Data to use

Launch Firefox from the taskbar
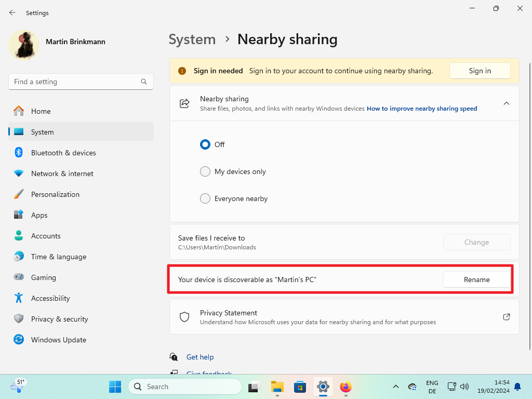Viewport: 532px width, 399px height. pos(345,387)
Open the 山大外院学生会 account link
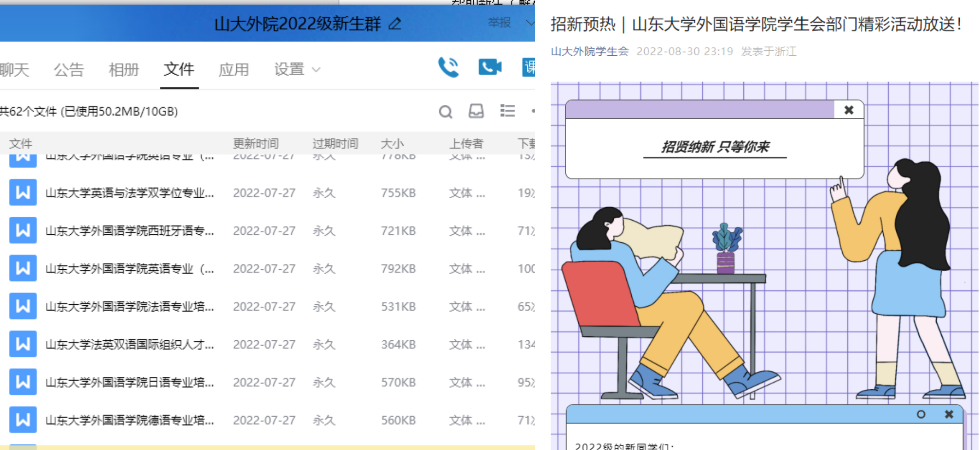Image resolution: width=980 pixels, height=450 pixels. click(589, 52)
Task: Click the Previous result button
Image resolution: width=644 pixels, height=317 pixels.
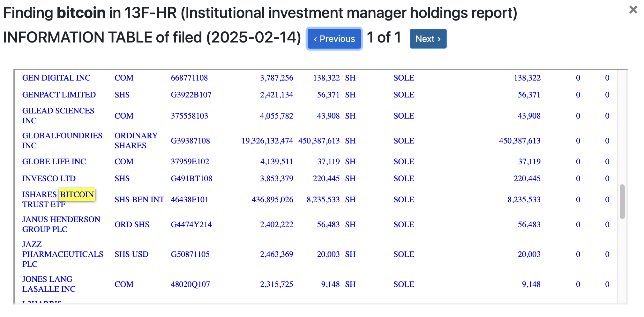Action: pyautogui.click(x=334, y=39)

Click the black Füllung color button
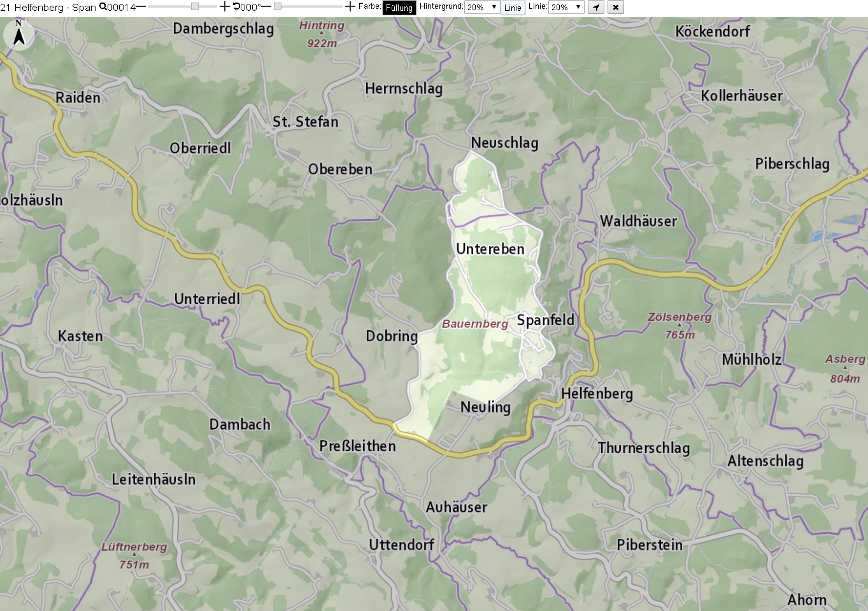pos(399,8)
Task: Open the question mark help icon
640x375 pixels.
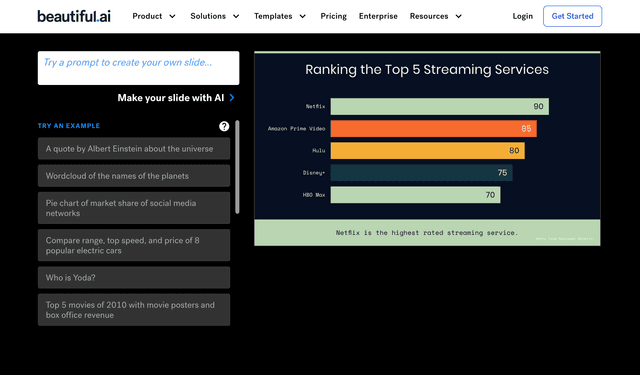Action: click(x=224, y=126)
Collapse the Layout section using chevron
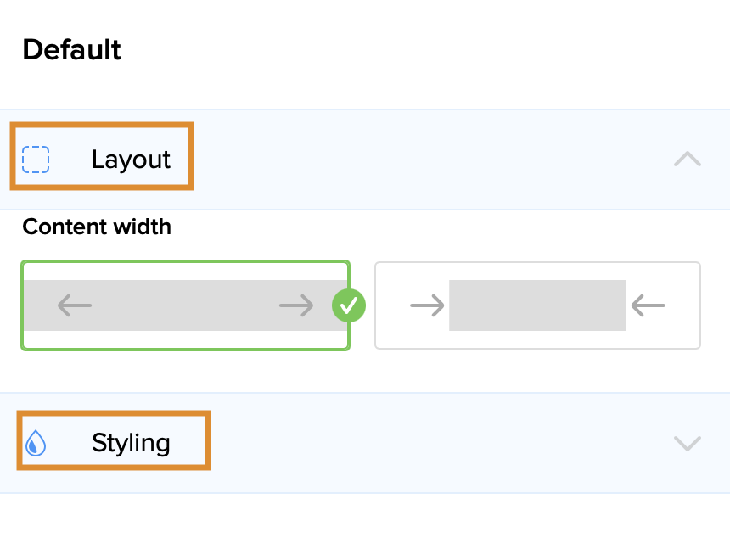Screen dimensions: 730x560 click(x=687, y=160)
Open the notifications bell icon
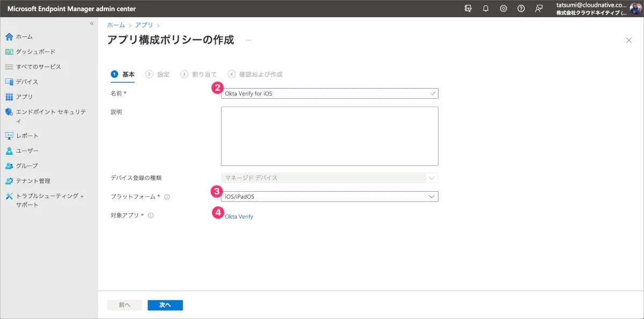The image size is (644, 319). (486, 9)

What to produce
Your copy of the data above should match it exactly, apart from the images.

Response
Launch Firefox from the taskbar
Viewport: 532px width, 399px height. pos(345,387)
Open the 山大外院学生会 account link
Image resolution: width=980 pixels, height=450 pixels. click(589, 52)
Task: Click the Previous result button
Image resolution: width=644 pixels, height=317 pixels.
Action: pyautogui.click(x=334, y=39)

Click the black Füllung color button
pos(399,8)
Task: Open the question mark help icon
640x375 pixels.
Action: click(x=224, y=126)
Collapse the Layout section using chevron
Screen dimensions: 730x560 click(x=687, y=160)
Open the notifications bell icon
The image size is (644, 319). (486, 9)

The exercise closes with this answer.